California’s San Bernardino County Employees’ Retirement Association said it’s investing in a deal with Cairn Capital Ltd., the U.K. firm that’s selling the first European collateralized loan obligation since 2011.
Nicole Dailey, a spokeswoman for the pension fund known as SBCERA, declined to say whether the 300.5 million-euro ($407 million) CLO, a high-risk debt instrument popular before the financial crisis, is the Cairn deal her firm is invested in.
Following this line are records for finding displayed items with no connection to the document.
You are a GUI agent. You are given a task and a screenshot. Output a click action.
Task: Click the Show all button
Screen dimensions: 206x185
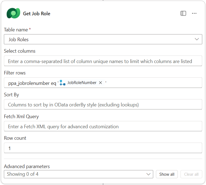pos(167,174)
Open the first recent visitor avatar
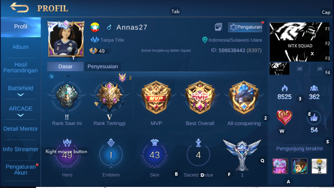This screenshot has width=334, height=188. (x=280, y=166)
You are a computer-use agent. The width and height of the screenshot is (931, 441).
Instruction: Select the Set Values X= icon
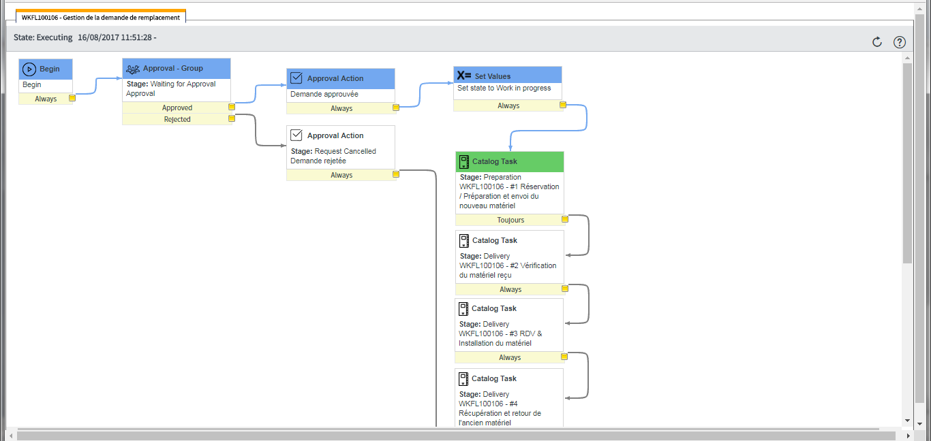(464, 76)
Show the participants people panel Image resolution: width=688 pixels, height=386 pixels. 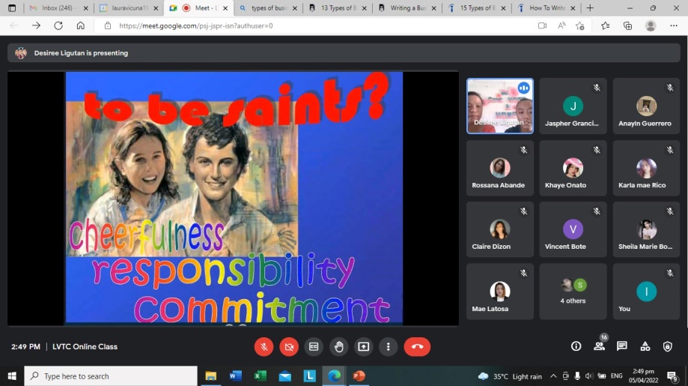tap(599, 346)
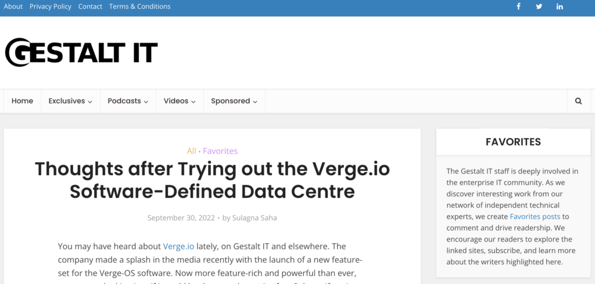Open the About page link
Image resolution: width=595 pixels, height=284 pixels.
[13, 6]
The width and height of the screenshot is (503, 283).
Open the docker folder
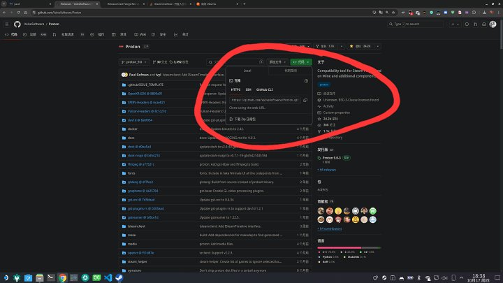[133, 129]
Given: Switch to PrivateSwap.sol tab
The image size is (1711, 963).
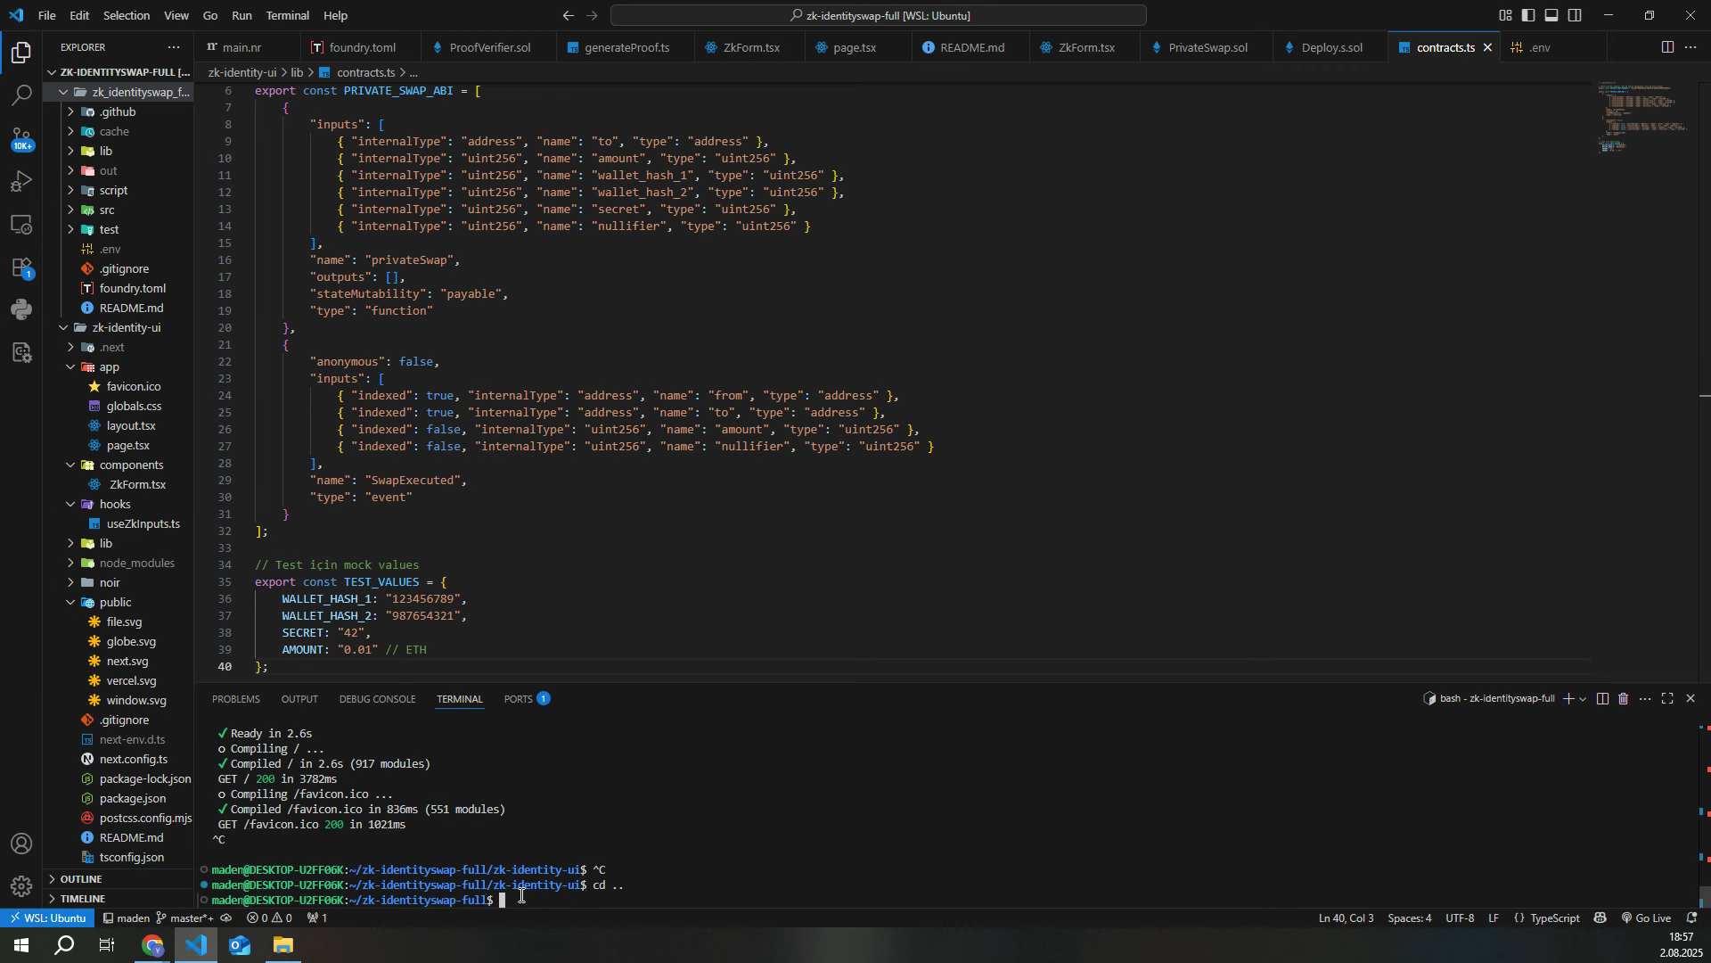Looking at the screenshot, I should [1207, 48].
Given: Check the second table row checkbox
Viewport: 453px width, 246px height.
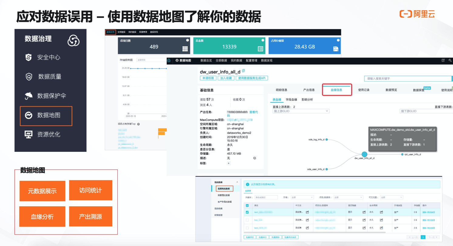Looking at the screenshot, I should [x=247, y=220].
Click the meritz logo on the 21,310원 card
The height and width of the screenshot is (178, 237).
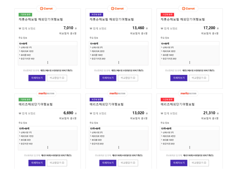coord(189,94)
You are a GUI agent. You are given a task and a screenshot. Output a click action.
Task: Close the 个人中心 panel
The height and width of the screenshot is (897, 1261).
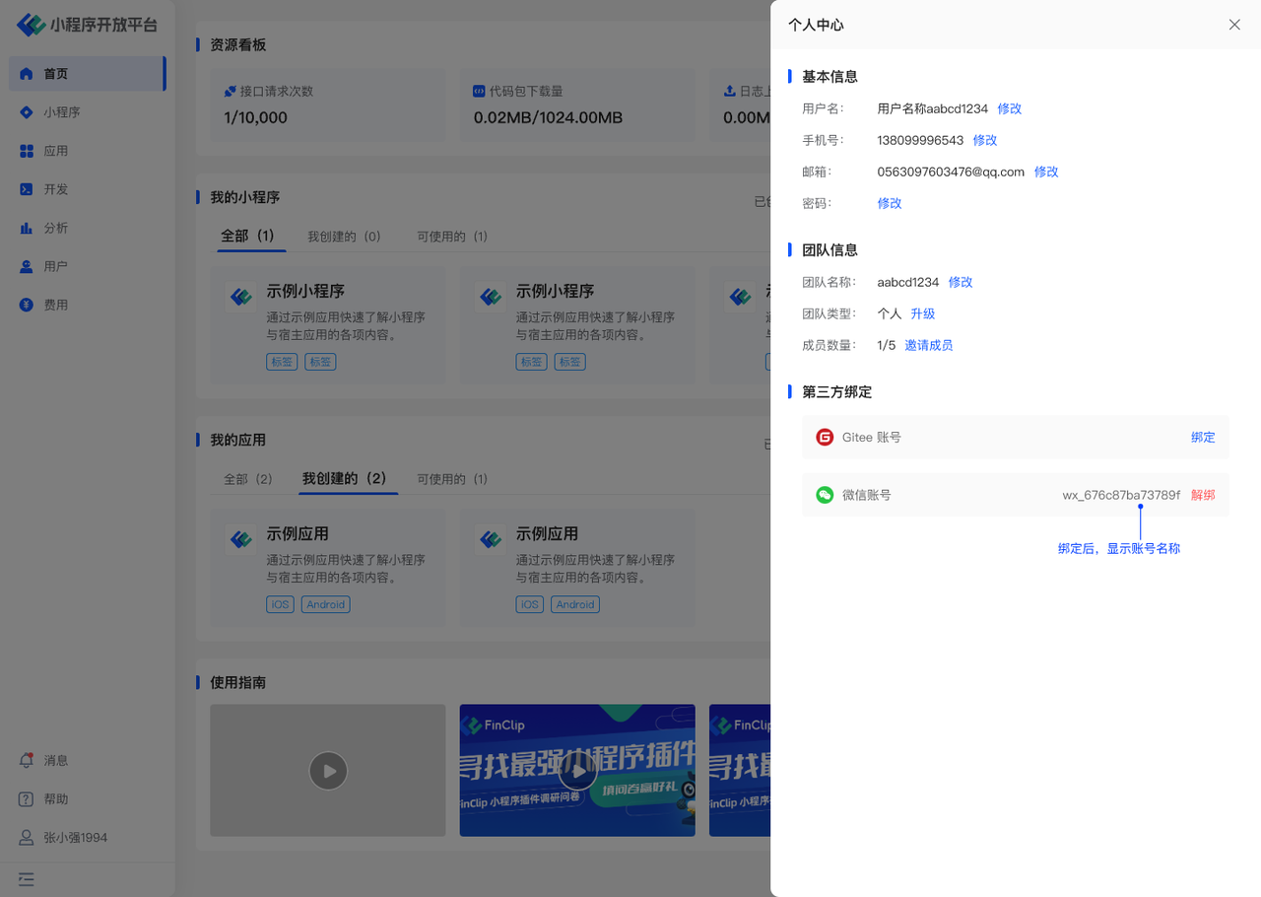pos(1234,25)
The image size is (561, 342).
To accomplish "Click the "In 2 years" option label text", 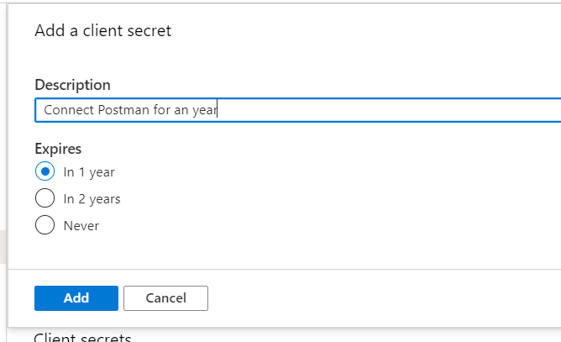I will pyautogui.click(x=92, y=199).
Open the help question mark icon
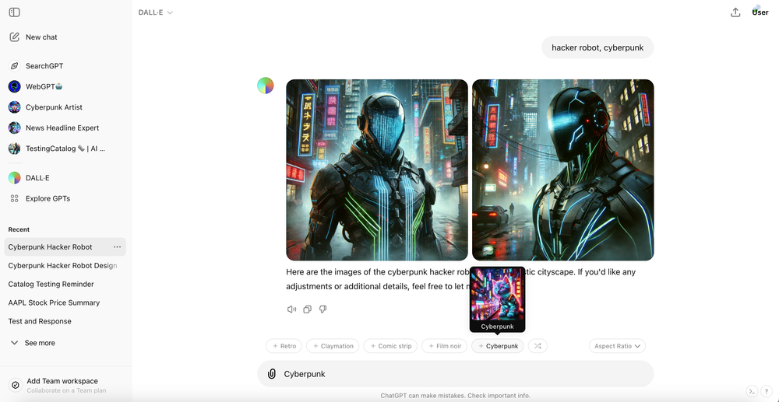 point(767,391)
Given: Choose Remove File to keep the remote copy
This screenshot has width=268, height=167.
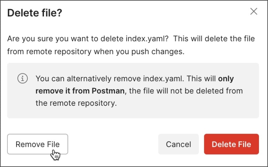Looking at the screenshot, I should 38,144.
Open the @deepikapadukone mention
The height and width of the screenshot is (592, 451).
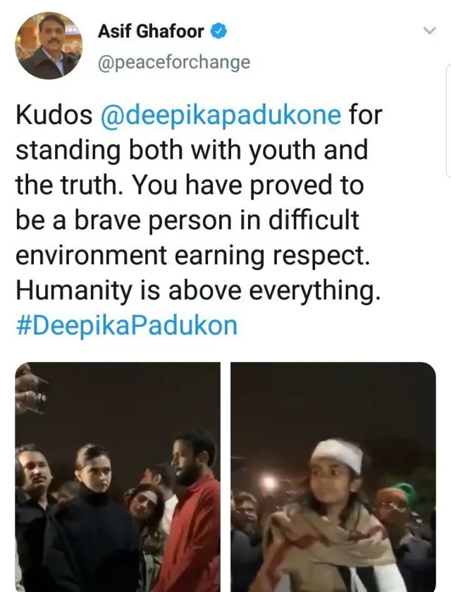click(221, 115)
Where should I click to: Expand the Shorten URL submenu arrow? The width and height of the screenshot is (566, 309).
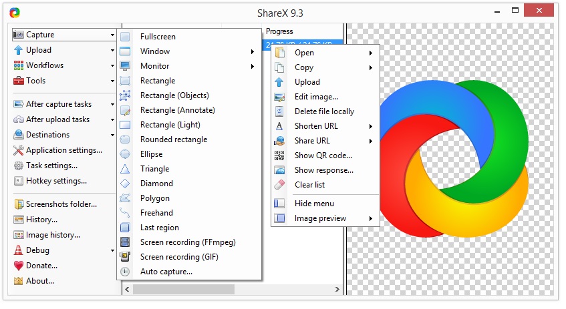(370, 126)
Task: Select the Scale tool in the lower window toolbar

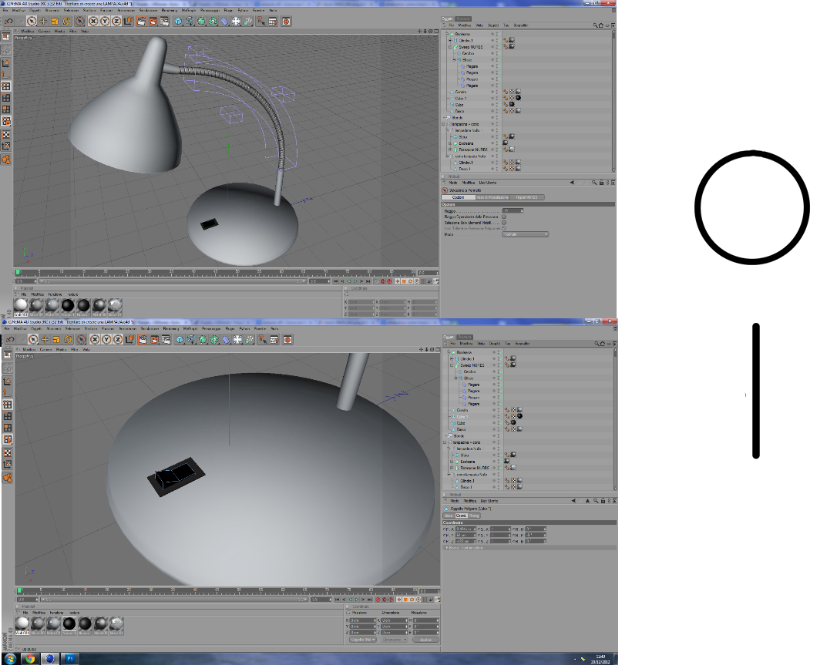Action: [56, 340]
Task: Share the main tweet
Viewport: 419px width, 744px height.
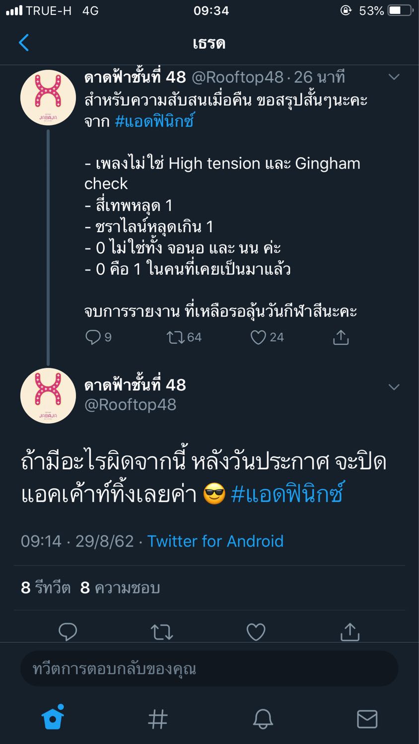Action: tap(349, 631)
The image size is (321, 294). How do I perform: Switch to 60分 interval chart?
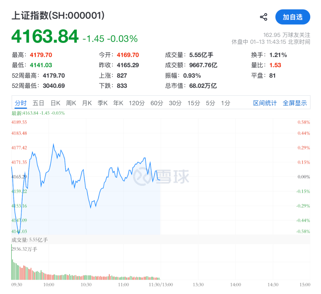157,103
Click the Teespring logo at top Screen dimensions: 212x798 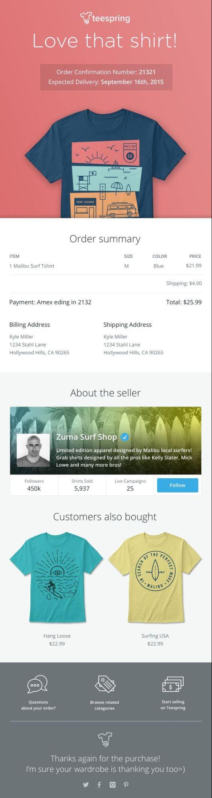click(x=105, y=18)
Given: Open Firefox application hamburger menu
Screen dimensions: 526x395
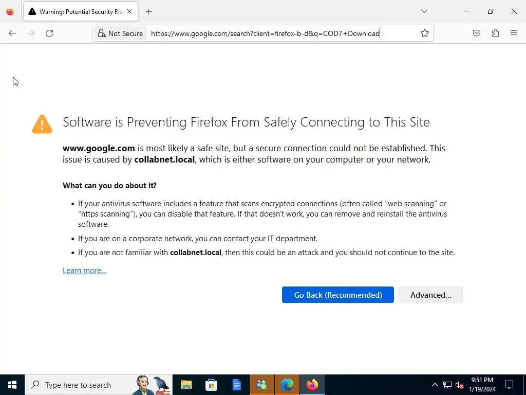Looking at the screenshot, I should tap(514, 33).
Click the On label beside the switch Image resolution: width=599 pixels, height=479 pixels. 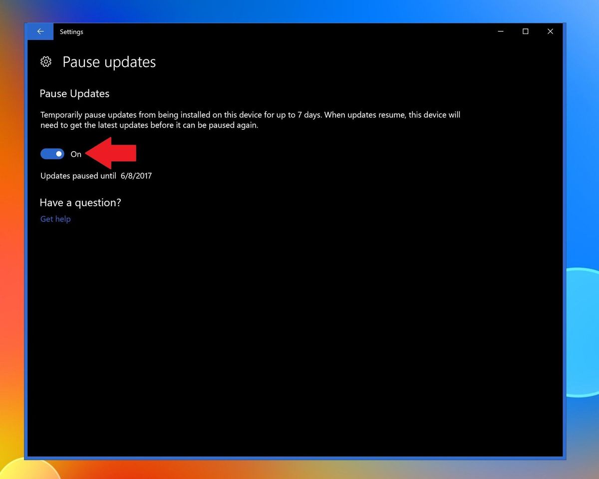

Two CLOs have been sold in Europe since 2008 as investors shunned hard-to-value assets in the worst credit crisis since the 1930s. The market has been quicker to recover in the U.S., where issuance more than quadrupled to $55.4 billion in 2012 and is forecast by Wells Fargo & Co. to reach $80 billion this year.
Adam Bradbery, a London-based spokesman for Credit Suisse Group AG (CSGN), which is arranging Cairn’s CLO, and a Cairn official declined to comment.
Deutsche Bank AG arranged a CLO for European Capital Management in 2011, and Intermediate Capital Group Plc completed a deal a year earlier.
The most junior notes in the Cairn CLO will total 60 million euros, a person familiar with the terms said last month, asking not to be identified because the transaction is private. CLOs are a type of collateralized debt obligation that pool high-yield, high-risk loans and slice them into securities of varying risk and return.